- Passage -
━━━━━━

Anyway. The movie ends, and I feel really energized by watching the Dauntless this whole time, but really I think I'm more of an Erudite person. I get really excited to register for classes, I like to read, I'm pretty smart especially if I apply myself, my worst subject in history and I still pull a decent grade there. My second worst subject is the one I'm majoring in, and if I actually do a couple homework problems before taking the test, then I usually get over 100% on the test. So, I'm really looking at being Erudite. I love Alli, but she was wrong about me. But, the movie was really good, and while we were wondering around Flatirons, we found a second hand bookstore, and they had Divergent for pretty cheap, so I bought it and started reading it.
The difference is kinda amazing. I love the movie. I will own it when it comes out. And I think it did a really good job following the book. But actually reading the book and getting the extra details here and there about the factions, I started to see what Alli was saying.

━━━━━━

- Short exercise 1 -
Duplicate the lines of the listing below, starting at the line containing "Select the production chains factory icon" and ending at the line containing "(x=541, y=263)".

[Excerpt from a dataset]

━━━━━━

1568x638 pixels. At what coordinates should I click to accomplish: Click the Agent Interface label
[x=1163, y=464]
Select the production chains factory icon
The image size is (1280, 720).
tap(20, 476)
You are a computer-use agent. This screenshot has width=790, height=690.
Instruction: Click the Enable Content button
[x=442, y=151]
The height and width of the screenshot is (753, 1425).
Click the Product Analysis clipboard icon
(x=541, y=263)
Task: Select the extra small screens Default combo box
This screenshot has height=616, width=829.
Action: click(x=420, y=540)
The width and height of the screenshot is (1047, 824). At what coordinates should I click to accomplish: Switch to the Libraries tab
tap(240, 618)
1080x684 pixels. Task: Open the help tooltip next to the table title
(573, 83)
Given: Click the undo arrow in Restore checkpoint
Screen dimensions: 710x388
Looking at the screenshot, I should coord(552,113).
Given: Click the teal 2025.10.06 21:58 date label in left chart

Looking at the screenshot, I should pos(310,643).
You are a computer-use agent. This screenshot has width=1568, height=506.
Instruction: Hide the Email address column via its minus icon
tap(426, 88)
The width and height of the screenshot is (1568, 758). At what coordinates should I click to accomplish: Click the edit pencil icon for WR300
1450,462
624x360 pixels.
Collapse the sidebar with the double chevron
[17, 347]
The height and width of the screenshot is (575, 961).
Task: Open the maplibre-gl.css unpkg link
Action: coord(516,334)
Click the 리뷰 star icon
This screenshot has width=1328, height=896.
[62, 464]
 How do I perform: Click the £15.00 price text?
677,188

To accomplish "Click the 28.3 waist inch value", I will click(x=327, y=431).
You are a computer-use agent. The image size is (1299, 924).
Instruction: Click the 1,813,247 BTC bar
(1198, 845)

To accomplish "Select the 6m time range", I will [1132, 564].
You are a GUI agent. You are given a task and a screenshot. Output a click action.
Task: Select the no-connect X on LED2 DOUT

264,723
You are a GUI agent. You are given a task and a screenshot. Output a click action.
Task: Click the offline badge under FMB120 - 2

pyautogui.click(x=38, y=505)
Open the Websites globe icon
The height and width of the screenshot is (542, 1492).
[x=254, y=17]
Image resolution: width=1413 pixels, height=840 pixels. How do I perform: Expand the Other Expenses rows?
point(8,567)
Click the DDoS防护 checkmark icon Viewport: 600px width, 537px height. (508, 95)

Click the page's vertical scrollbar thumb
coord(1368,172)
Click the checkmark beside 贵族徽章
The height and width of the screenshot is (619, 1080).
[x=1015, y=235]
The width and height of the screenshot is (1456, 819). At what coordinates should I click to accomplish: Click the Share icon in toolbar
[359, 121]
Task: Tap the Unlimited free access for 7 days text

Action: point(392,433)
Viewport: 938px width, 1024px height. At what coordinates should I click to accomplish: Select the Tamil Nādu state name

━━━━━━

- Short exercise 2 -
In the passage about Divergent, where did the writer buy a copy of the book?

- Exercise output 1 -
Select the production chains factory icon
The image size is (1280, 720).
tap(20, 476)
You are a computer-use agent. This screenshot has width=790, height=690.
Instruction: Click the Enable Content button
[x=442, y=151]
The height and width of the screenshot is (753, 1425).
Click the Product Analysis clipboard icon
(x=541, y=263)

- Exercise output 2 -
At a secondhand bookstore found while wandering around Flatirons.